SharedMemory create_shm(const char *name, const size_t size, bool create_new)
{
char df[64] = { 0 };
const int percentage = get_dev_shm_usage(df);
if(config.debug & DEBUG_SHMEM || percentage > SHMEM_WARN_LIMIT)
{
logg("Creating shared memory with name \"%s\" and size %zu (%s)", name, size, df);
}
if(percentage > SHMEM_WARN_LIMIT)
logg("WARNING: More than %u%% of "SHMEM_PATH" is used", SHMEM_WARN_LIMIT);
SharedMemory sharedMemory = {
.name = name,
.size = size,
.ptr = NULL
};
// O_RDWR: Open the object for read-write access (we need to be able to modify the locks)
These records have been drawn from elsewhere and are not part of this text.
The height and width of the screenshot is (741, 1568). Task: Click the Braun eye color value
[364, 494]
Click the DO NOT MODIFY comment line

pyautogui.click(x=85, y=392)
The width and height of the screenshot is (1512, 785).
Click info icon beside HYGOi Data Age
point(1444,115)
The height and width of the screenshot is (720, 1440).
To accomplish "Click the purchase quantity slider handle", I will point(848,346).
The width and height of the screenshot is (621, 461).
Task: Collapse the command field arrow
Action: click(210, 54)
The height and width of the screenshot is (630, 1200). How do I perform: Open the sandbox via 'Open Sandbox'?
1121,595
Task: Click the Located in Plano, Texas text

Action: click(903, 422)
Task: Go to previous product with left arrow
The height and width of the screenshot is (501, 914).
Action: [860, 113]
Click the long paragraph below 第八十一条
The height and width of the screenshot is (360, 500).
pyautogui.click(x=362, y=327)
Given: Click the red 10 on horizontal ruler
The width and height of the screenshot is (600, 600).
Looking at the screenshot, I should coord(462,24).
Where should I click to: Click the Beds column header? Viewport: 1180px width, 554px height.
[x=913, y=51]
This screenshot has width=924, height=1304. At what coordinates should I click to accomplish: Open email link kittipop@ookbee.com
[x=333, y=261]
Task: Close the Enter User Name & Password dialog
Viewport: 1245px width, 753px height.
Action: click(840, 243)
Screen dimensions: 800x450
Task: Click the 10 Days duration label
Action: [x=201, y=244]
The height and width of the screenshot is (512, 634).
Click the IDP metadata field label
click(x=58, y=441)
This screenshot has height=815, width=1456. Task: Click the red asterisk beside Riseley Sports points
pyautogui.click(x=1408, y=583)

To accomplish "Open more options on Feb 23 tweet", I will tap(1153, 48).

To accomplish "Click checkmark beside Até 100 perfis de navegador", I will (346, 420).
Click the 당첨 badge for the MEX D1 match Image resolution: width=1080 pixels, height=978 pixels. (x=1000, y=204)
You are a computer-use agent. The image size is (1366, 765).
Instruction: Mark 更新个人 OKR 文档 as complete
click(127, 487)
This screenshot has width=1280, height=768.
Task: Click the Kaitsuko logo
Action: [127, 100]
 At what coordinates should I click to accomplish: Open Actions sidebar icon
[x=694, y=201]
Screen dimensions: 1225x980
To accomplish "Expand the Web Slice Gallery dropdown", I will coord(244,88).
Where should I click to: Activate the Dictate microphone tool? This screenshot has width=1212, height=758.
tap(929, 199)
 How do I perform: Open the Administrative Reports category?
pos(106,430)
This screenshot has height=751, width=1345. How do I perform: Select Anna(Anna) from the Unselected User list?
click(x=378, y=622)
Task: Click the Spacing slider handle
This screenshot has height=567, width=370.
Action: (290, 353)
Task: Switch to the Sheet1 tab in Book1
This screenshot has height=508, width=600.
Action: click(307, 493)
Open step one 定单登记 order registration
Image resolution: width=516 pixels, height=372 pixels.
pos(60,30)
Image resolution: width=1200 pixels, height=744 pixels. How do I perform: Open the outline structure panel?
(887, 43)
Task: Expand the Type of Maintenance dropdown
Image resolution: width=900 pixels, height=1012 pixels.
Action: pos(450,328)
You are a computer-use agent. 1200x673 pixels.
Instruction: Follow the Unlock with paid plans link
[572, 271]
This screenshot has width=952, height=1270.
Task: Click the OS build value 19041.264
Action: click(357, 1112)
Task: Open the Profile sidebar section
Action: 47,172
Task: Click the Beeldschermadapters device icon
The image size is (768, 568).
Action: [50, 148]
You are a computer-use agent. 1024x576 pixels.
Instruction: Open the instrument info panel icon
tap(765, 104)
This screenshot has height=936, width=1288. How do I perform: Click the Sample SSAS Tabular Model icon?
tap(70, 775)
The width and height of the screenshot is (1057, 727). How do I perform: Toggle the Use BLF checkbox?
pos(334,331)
// When creating a new shared memory object, we add to this
// - O_CREAT: Create the shared memory object if it does not exist.
// - O_EXCL: Return an error if a shared memory object with the given name already exists.
const int shm_oflags = create_new ? O_RDWR | O_CREAT | O_EXCL : O_RDWR;
// Create the shared memory file in read/write mode with 600 permissions
errno = 0;
const int fd = shm_open(sharedMemory.name, shm_oflags, S_IRUSR | S_IWUSR);
// Check for `shm_open` error
if(fd == -1)
{
logg("FATAL: create_shm(): Failed to %s shared memory object \"%s\": %s",
create_new ? "create" : "open", name, strerror(errno));
return sharedMemory;
}
// Allocate shared memory object to specified size
// Using f[tl]allocate() will ensure that there's actually space for
// this file. Otherwise we end up with a sparse file that can give
// SIGBUS if we run out of space while writing to it.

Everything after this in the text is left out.